Across the data below, in how many lines does the word "agent" appear? Give only the number.

___

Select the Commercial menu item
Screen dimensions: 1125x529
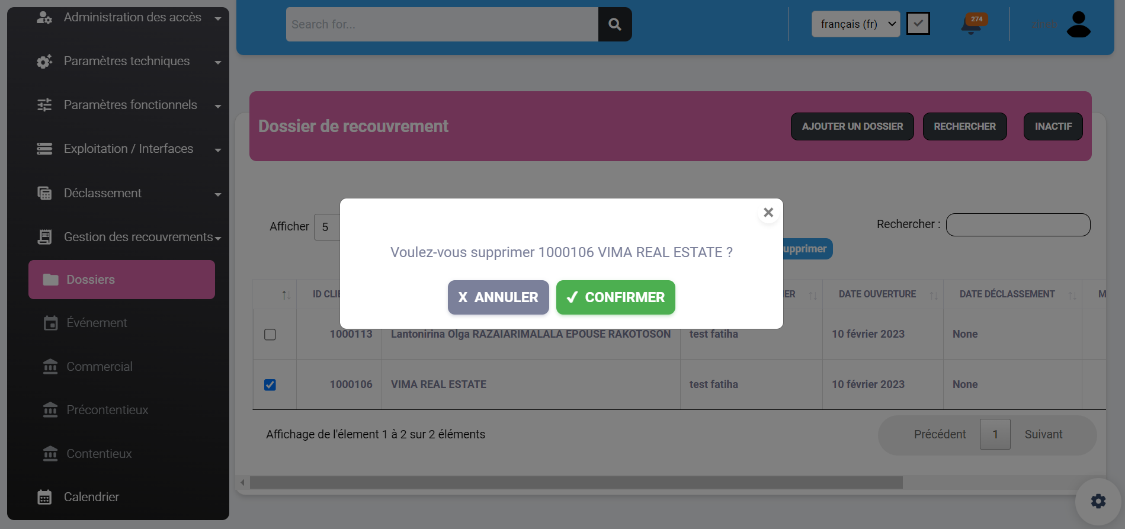tap(99, 367)
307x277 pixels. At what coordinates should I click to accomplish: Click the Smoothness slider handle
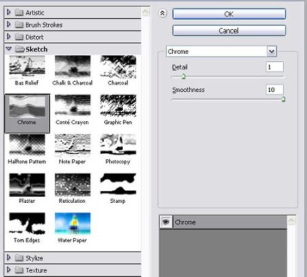[283, 99]
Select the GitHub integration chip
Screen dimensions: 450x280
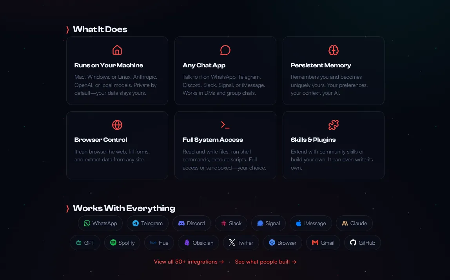pyautogui.click(x=363, y=243)
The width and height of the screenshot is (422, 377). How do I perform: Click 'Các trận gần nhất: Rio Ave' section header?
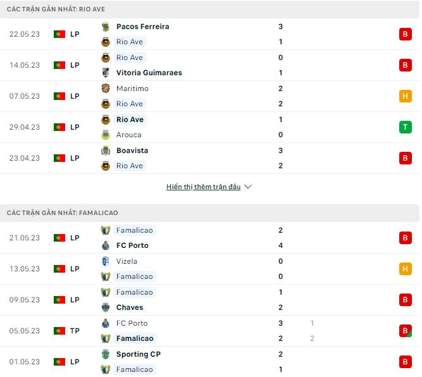point(58,8)
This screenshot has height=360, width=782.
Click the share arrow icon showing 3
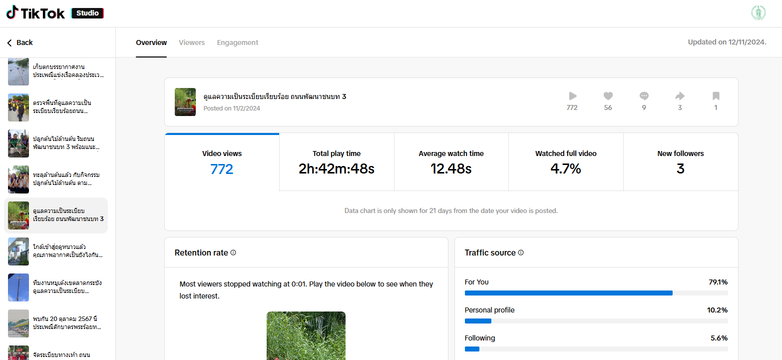tap(680, 96)
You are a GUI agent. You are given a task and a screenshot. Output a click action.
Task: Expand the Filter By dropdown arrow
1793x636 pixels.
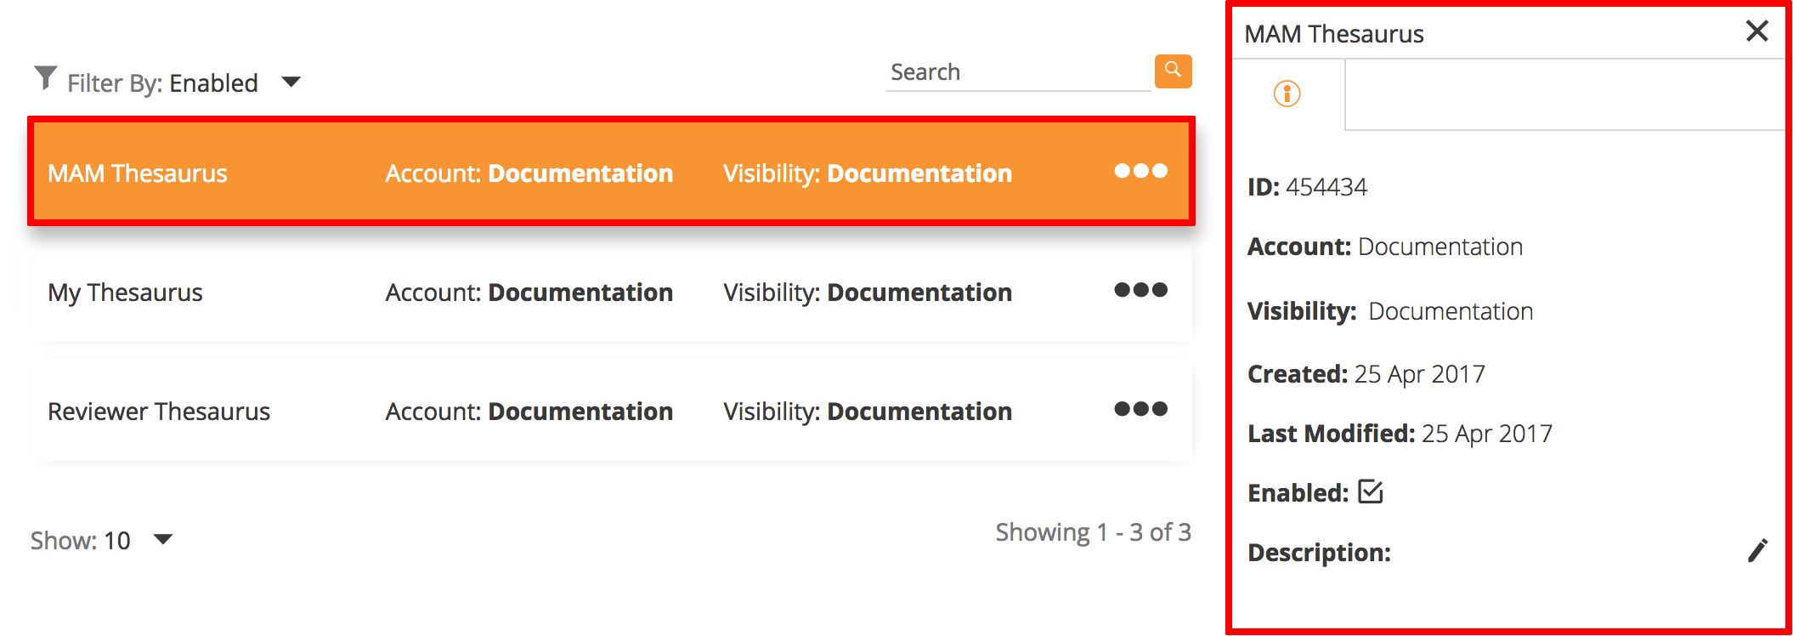[291, 82]
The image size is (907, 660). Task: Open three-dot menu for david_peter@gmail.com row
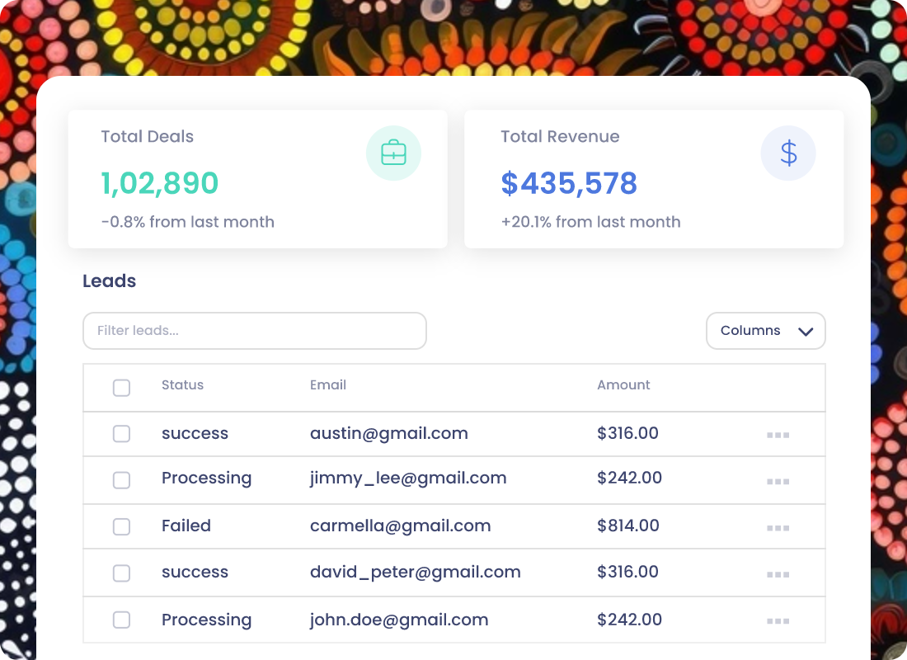click(778, 574)
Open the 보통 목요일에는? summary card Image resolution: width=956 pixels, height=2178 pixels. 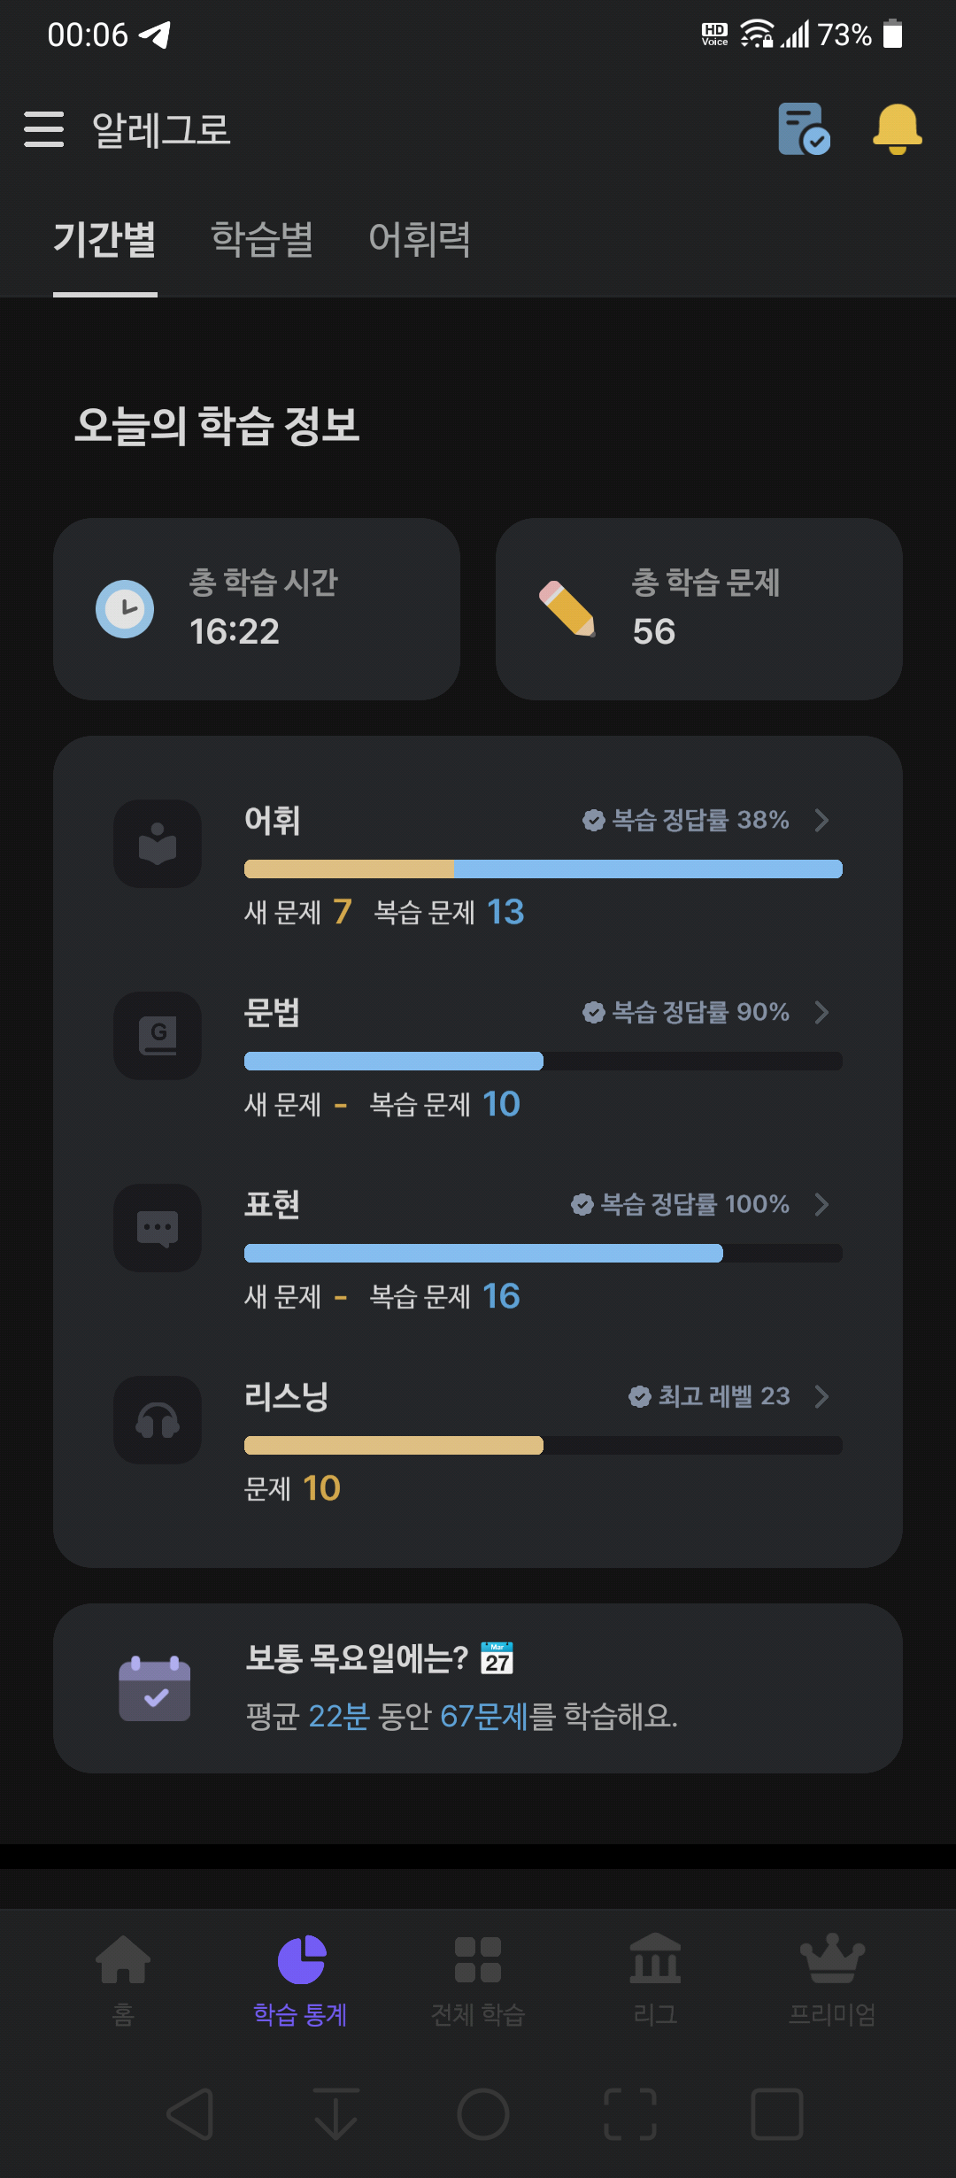478,1688
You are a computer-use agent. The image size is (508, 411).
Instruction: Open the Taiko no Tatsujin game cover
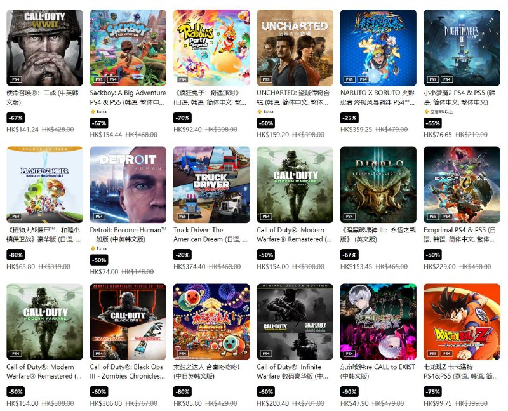[211, 321]
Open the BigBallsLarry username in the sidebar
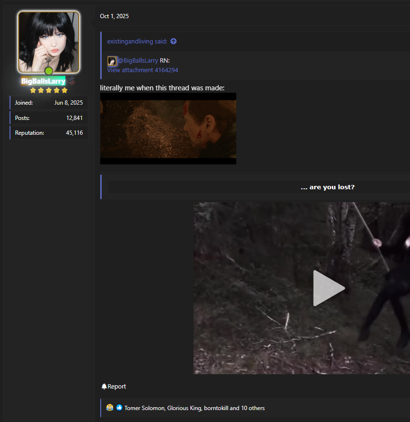Screen dimensions: 410x422 43,81
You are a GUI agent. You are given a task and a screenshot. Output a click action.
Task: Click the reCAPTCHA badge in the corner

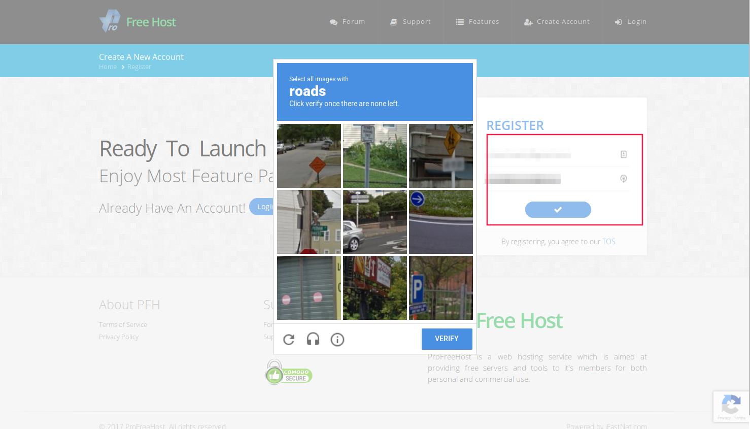tap(731, 407)
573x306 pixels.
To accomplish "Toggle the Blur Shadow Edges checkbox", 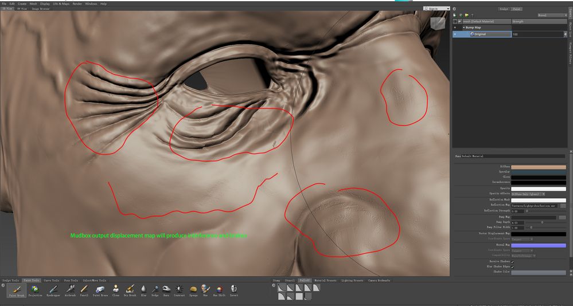I will (x=513, y=267).
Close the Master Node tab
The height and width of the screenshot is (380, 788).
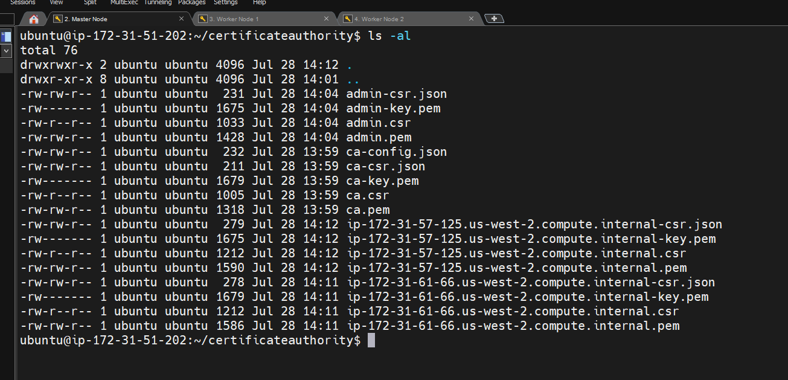point(181,19)
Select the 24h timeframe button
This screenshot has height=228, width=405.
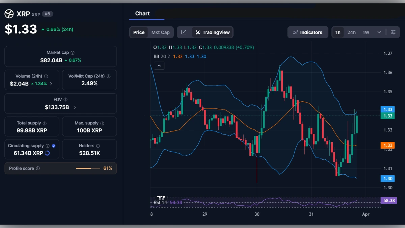pos(351,32)
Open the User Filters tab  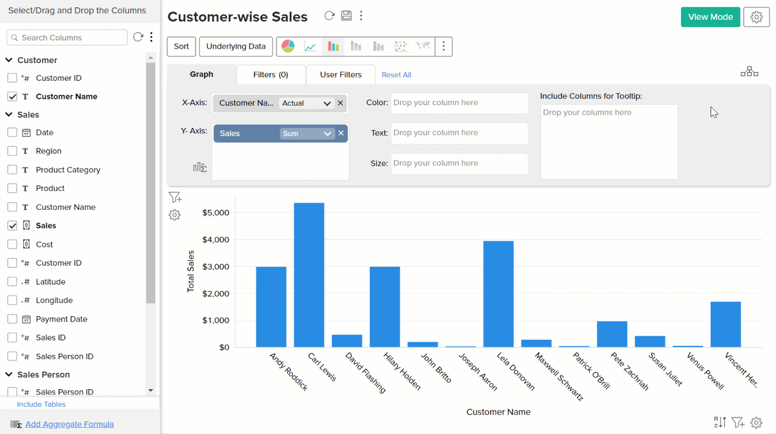[340, 75]
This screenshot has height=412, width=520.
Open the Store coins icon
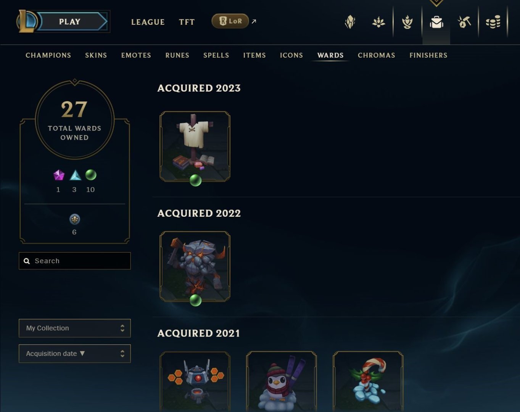pyautogui.click(x=493, y=22)
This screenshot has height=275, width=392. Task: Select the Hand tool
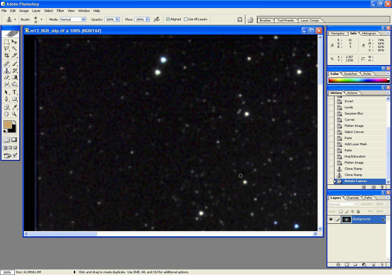6,114
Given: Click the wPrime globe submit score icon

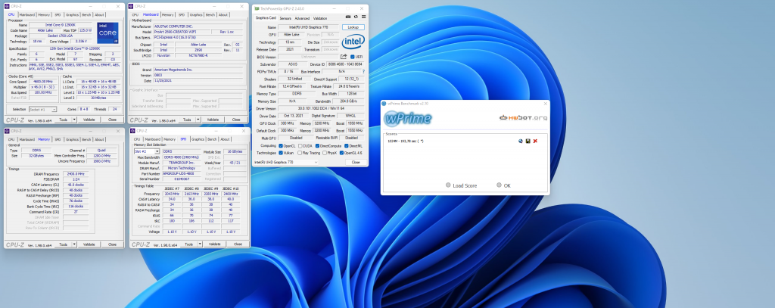Looking at the screenshot, I should coord(520,141).

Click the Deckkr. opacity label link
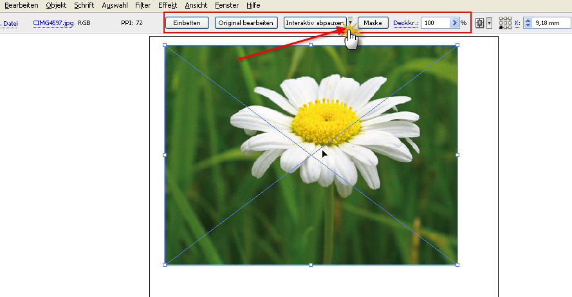pos(405,23)
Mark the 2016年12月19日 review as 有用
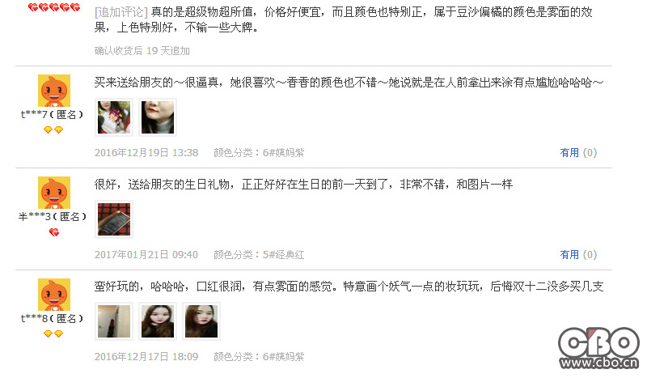The height and width of the screenshot is (378, 647). pyautogui.click(x=578, y=153)
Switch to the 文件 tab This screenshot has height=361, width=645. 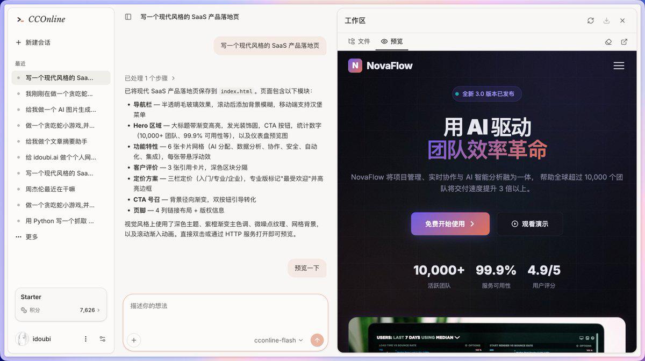pos(359,41)
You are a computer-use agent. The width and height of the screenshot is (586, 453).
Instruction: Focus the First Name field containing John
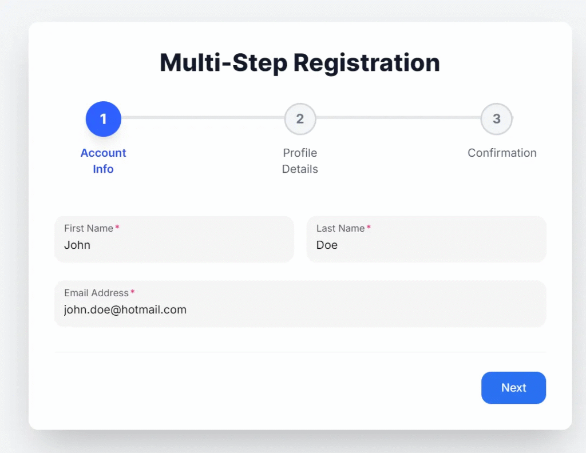[x=174, y=245]
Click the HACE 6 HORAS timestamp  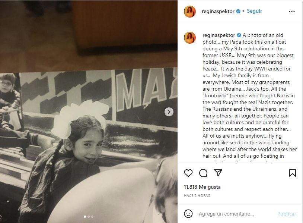[x=197, y=195]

___

__THE ANSWER__: 4